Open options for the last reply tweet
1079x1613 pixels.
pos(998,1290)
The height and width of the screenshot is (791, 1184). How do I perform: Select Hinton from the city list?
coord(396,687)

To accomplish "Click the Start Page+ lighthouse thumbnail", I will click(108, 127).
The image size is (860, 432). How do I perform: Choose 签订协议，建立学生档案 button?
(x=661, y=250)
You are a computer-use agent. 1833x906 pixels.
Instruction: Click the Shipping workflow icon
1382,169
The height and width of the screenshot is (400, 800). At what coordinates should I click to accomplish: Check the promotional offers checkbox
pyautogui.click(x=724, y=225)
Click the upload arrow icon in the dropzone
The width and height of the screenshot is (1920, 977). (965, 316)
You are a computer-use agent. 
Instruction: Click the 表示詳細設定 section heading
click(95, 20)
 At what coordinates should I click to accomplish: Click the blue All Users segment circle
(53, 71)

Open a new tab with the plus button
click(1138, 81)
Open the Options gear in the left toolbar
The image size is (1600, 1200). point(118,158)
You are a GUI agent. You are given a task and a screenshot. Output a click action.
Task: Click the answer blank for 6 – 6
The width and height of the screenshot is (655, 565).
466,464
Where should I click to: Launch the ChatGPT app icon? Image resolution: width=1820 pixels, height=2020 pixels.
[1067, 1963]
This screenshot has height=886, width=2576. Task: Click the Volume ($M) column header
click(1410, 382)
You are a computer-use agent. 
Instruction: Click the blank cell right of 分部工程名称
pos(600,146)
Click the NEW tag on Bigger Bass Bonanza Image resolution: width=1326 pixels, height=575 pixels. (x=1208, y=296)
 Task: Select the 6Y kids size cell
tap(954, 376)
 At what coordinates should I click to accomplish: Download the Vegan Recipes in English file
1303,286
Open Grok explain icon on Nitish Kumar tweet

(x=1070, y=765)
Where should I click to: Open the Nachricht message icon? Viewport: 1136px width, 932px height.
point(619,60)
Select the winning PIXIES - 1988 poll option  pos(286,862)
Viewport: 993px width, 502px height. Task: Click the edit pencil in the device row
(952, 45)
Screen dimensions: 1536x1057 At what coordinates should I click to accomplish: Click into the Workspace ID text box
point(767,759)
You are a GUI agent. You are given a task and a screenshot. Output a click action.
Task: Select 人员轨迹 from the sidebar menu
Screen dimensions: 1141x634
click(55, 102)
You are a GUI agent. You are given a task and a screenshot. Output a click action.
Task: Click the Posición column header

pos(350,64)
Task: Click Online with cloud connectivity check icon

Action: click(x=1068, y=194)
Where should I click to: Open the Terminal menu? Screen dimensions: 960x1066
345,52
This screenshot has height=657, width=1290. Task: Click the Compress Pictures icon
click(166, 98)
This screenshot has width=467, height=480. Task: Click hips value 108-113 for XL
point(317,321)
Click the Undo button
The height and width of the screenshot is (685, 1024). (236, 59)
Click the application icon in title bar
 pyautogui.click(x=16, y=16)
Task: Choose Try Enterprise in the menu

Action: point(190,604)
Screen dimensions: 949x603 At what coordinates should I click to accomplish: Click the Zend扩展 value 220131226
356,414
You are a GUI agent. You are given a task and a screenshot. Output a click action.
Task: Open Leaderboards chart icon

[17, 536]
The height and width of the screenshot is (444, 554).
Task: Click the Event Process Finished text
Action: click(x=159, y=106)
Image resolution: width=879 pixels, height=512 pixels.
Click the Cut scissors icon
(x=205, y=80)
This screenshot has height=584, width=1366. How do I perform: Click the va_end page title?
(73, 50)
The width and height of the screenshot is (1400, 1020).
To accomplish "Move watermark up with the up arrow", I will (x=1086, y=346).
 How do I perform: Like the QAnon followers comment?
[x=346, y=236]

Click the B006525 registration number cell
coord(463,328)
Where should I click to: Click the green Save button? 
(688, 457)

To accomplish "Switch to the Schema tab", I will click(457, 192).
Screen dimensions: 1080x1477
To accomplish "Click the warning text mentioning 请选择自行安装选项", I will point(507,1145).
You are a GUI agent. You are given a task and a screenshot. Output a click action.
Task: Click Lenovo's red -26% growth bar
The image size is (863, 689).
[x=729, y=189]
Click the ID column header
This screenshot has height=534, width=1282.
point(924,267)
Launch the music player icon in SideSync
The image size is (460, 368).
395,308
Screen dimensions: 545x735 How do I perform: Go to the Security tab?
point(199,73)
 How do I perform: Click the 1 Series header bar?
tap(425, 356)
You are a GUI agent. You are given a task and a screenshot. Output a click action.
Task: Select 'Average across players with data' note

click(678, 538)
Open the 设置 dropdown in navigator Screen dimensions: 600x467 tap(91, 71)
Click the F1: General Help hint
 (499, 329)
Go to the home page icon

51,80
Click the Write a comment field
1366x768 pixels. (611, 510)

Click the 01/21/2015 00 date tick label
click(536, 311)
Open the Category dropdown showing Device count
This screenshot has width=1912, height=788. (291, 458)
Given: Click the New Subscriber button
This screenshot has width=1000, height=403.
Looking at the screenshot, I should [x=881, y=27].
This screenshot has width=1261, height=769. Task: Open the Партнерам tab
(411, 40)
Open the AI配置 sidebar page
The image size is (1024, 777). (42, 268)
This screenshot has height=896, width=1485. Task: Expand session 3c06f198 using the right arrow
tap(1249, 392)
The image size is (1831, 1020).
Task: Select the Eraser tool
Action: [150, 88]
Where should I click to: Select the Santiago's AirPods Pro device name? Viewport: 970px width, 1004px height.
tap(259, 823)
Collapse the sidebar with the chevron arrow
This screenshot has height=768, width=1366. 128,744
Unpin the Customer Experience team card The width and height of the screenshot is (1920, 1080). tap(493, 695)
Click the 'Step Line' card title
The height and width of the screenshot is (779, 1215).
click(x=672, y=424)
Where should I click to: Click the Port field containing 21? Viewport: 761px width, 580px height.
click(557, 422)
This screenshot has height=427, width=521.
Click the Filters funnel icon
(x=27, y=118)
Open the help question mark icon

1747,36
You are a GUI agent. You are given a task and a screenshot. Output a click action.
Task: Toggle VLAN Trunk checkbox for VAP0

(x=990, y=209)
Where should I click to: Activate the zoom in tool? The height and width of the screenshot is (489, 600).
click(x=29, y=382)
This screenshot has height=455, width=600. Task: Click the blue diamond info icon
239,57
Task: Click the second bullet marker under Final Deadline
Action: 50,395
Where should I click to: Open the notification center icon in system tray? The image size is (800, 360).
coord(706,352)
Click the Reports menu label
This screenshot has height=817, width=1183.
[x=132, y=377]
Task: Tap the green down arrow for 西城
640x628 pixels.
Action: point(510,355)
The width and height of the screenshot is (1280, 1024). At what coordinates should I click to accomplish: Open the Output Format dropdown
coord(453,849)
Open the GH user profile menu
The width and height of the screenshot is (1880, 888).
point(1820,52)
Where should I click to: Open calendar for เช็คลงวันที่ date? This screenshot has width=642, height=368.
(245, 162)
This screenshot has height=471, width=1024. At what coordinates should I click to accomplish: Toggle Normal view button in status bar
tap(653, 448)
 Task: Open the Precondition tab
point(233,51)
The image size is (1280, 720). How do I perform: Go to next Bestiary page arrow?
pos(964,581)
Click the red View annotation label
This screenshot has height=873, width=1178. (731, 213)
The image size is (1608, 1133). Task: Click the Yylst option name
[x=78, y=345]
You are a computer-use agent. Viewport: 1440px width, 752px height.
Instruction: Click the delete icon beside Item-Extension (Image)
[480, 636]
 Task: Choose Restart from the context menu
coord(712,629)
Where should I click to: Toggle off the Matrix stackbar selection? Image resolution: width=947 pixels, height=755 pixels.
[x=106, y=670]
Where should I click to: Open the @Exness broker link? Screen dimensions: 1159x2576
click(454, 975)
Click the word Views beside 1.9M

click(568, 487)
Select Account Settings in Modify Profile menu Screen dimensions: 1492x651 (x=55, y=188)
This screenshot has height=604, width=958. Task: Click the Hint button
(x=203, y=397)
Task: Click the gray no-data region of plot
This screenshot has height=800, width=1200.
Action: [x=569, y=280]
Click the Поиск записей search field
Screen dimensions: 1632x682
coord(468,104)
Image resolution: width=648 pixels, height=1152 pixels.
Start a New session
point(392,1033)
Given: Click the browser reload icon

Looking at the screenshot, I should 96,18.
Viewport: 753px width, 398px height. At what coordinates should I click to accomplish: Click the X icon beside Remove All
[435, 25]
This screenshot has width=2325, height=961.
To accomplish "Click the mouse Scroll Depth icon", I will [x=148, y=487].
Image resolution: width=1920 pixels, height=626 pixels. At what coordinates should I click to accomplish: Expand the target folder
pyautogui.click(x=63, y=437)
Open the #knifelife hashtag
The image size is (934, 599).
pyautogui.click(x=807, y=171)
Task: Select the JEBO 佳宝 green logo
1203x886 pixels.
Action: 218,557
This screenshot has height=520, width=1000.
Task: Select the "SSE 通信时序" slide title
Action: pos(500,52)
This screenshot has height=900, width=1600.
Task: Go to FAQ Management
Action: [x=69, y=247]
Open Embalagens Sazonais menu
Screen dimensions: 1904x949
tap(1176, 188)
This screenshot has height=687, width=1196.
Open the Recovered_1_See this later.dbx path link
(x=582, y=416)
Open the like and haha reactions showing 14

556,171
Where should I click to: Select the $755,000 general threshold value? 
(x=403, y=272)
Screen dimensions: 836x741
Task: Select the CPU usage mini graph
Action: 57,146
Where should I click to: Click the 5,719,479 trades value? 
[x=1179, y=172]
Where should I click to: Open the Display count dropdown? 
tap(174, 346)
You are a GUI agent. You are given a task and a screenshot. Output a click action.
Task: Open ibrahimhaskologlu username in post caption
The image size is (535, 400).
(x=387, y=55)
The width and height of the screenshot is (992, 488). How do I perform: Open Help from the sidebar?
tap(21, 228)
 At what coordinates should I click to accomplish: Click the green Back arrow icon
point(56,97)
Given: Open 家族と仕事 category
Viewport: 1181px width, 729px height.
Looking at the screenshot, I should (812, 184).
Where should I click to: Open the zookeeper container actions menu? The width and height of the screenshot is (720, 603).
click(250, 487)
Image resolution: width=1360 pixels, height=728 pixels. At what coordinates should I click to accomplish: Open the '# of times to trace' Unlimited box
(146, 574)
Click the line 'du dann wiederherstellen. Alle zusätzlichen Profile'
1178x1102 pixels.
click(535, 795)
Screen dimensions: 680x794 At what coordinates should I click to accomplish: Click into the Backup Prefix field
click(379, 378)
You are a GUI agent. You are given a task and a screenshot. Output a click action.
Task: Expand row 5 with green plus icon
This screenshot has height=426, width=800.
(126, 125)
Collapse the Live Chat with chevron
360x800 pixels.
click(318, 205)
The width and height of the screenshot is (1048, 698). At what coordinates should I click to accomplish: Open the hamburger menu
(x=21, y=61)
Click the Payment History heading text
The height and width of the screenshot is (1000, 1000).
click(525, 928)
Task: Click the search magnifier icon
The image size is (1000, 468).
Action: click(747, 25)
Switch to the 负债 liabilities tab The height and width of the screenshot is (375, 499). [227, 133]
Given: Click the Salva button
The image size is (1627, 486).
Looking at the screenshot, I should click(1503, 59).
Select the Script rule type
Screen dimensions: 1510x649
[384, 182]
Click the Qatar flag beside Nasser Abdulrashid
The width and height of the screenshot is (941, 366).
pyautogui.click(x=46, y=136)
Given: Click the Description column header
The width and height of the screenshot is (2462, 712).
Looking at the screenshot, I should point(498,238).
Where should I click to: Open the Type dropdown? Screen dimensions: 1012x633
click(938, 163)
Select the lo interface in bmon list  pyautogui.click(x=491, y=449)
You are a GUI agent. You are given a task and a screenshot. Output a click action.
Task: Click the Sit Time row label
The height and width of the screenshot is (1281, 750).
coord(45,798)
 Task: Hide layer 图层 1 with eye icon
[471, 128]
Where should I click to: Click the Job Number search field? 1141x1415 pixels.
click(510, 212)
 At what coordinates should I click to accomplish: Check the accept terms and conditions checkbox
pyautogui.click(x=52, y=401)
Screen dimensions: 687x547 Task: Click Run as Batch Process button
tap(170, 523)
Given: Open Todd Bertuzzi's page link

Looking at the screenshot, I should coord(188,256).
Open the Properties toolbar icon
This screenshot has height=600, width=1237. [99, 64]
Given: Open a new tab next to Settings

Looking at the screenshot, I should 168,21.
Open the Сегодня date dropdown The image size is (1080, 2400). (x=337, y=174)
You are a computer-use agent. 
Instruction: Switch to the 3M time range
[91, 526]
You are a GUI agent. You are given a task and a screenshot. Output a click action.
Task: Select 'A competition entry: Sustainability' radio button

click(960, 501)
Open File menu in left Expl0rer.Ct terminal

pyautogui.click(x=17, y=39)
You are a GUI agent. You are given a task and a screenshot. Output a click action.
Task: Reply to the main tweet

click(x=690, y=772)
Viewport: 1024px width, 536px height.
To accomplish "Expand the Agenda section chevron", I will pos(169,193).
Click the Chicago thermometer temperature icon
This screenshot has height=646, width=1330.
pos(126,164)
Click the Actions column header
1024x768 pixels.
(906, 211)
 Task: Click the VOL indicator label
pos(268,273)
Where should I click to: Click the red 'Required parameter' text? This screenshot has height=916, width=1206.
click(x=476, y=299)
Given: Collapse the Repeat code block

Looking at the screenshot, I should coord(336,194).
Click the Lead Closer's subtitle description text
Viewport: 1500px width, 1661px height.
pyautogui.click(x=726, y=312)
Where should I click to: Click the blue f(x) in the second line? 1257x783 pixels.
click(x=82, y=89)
☆ ☆ ☆
[Work to complete] Please return exactly the lines from the one containing "Click the Lead" through the end of the entries above, adding no other line.

[Solution for this exercise]
Click the Lead Closer's subtitle description text
Viewport: 1500px width, 1661px height.
pyautogui.click(x=726, y=312)
Where should I click to: Click the blue f(x) in the second line? 1257x783 pixels.
click(x=82, y=89)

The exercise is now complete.